Note- It is beginning of August and we are still waiting for grades from UWI.  That's just how it is. Yay.  Also, everyone else received their caution money for returning their UWI ID; Nicole and I are still waiting for our checks.

Settling back in for me was easier than I would have thought.  Part of it could have been getting to spend time my fiance, and part of it was probably the massive amount of wedding planning I had to.  I had close friends who wanted to hang out often, so I was always busy.  Coming back from Trinidad I met my parents, my fiance, and my friends in the Florida Keys for a 10 day vacation.  It was a nice intro back into American life.  There was almost as much sun and heat, there was no time difference (for me), and some of the same kinds of food.  The second night there we had an American/Indian/Trini fusion meal.  Our friends made a spicy curry chicken and I made the channa and pumpkin that goes in roti.  I'd brought back a pack of dhal puri from Trinidad on the plane and so we had roti for dinner.  It was almost like the veggie ones I got in Trinidad.  Before we left Florida we found (the only) double/roti shop in Florida, if not most of the US. (It was right up the street from Busch Gardens).  My family and friends all got to try doubles and phoulorie fresh and hot.  It wasn't quite as good as Trini, but close!  I stuffed my carry on waaay too full so that I could bring back mango chutney and phoulorie mix (6lb, actually) in my checked bag.  I'm looking forward to stuffing my face with that soon.
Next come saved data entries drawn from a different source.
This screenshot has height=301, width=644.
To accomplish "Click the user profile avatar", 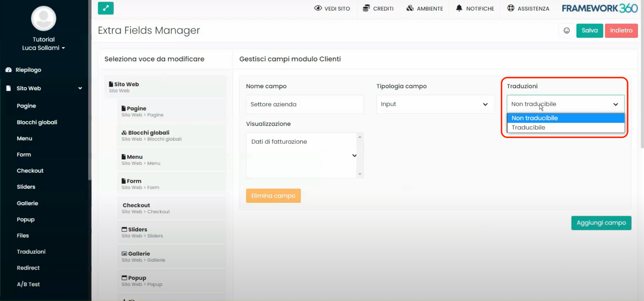I will [44, 18].
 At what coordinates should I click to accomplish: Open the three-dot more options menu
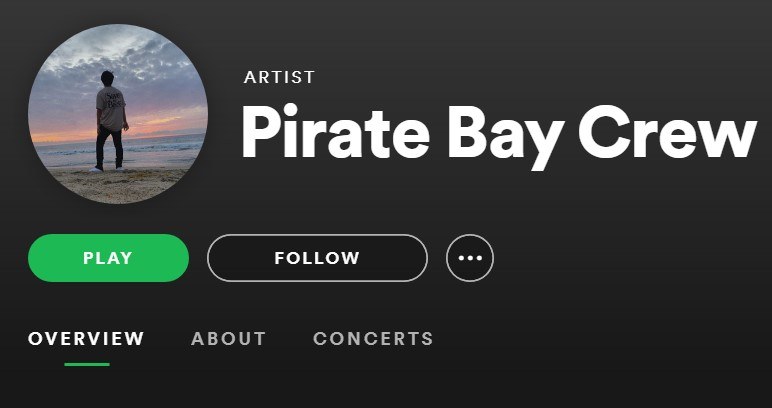coord(470,258)
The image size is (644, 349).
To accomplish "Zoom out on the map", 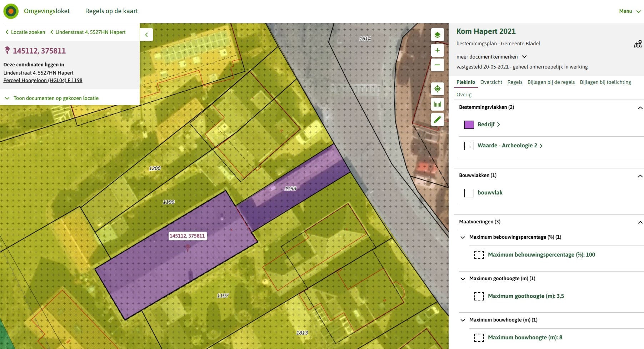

I am now home and happy.  Would I ever go back?  I'm not sure.  It was an amazing experience I can appreciate more as time passes.  I think not missing my fiance so much would have helped it be more enjoyable, but I can't change that.  Maybe someday I would take Daniel and visit T&T and show him some of the things I saw and did.  Until then I have pictures and friends and memories to remind me of my time abroad.  I have grown and changed in ways I am still realizing.

Was it worth it?


Friday, April 4, 2014

March and Carnival

Sorry I have not posted in a while; just got caught up with everything happening.

Carnival was a lot of fun, but it was a LOT of standing in the sun for hours. They changed it up this year and took different routes, which brought a lot of confusion by the time we got to the main stage. We had never performed with our pans before so that was an experience! We did not realize we would get hungry sooo fast; no one ate enough that morning. A truck came with us for half the way with drinks and our bags. After a while the truck split off since the road was too full and that is when the standing started. By that time it would have been worth it to have money for food with us. Rosalind, the head of our band, was really nice and bought us snacks and brought us drinks. We did our final performance (less than stellar by that point) and then most of use rode in the truck the last few miles back to the Mas camp. It was worth it to have spent more on shoes because most people's cheap shoes had fallen apart during the day. In all we were chipping and dancing for about 10 1/2 hours that day. When they say you have to experience Carnival to know what it is like; it's true.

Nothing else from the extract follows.